_READING PASSAGE_
————
Thursday, April 12, 2012

poet.

do you ever feel like filing pages with nonsense and calling it poetry? I think poetry should be an unhindered mirror reflection of your current state of mind, and I think thats exactly what sets it apart from prose and I have had so many people try to tell me whats wrong with my poetry and I don't think they'r mean, I don't think they'r trying to stop me, I think they're trying to help except its not working.
my mind is chaotic and it cannot be planned nor predicted believe me I tried, I find the best way to deal with it, to make it produce its maximum production, is to just succumb to it, write your every mood, read whichever pleases it, and though incredibly impractical is most helpful.
my mind is a chaos, it seems utterly artificial for my poetry to be organized.
so here are some poems about all that colonizes and populates the internal conditions of my brain: rain forests and melancholia as if to succumb to solitude and the idea of loss thats inevitable and nostalgia for things inaccessible is just bound to be.
————
_INFORMATION PROVIDED_

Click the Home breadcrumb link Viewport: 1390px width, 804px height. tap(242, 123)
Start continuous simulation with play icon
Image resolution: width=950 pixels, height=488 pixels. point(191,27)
————
_ACTIVITY A_
Do these statements agree with the poetry post? Answer yes or no for each, and quote the words from the post that decide it. (i) The writer feels it would be artificial for the poetry to be organized. (ii) The writer found the mind could be planned with enough effort. (iii) The writer thinks poetry should mirror a person's current state of mind.
_ACTIVITY B_
Continue the poetry post from where it stops.
The listing comes from a separate source.

_ANSWER BOX A_
(i) Yes: "it seems utterly artificial for my poetry to be organized"
(ii) No: "it cannot be planned nor predicted"
(iii) Yes: "poetry should be an unhindered mirror reflection of your current state of mind"

_ANSWER BOX B_
that I would miss and want poetry, biology, astronomy, the world out there and i want to observe and I want to crumble and I try to mend these unfixable inaccessible necessities to mildly bearable poetry that maybe someone of my little being, and my grand emotion, and stiff  stamina of curiously may read this and tear that perhaps we are at loss but in loss not solitary.
that is all I have ever wanted. and every pain on my bed at night trying to squeeze my stubborn mind for a verse or two as to ease my feeling of having nothing to share and nothing to feel and nothing to be. that is all I have ever wanted some nicely complementary collaboration of words that may be engulfed by what is arid and what is pitch lonely, reverberates in their internals and may be embalm them a bit when school is hard people are harder and the heart is hardest.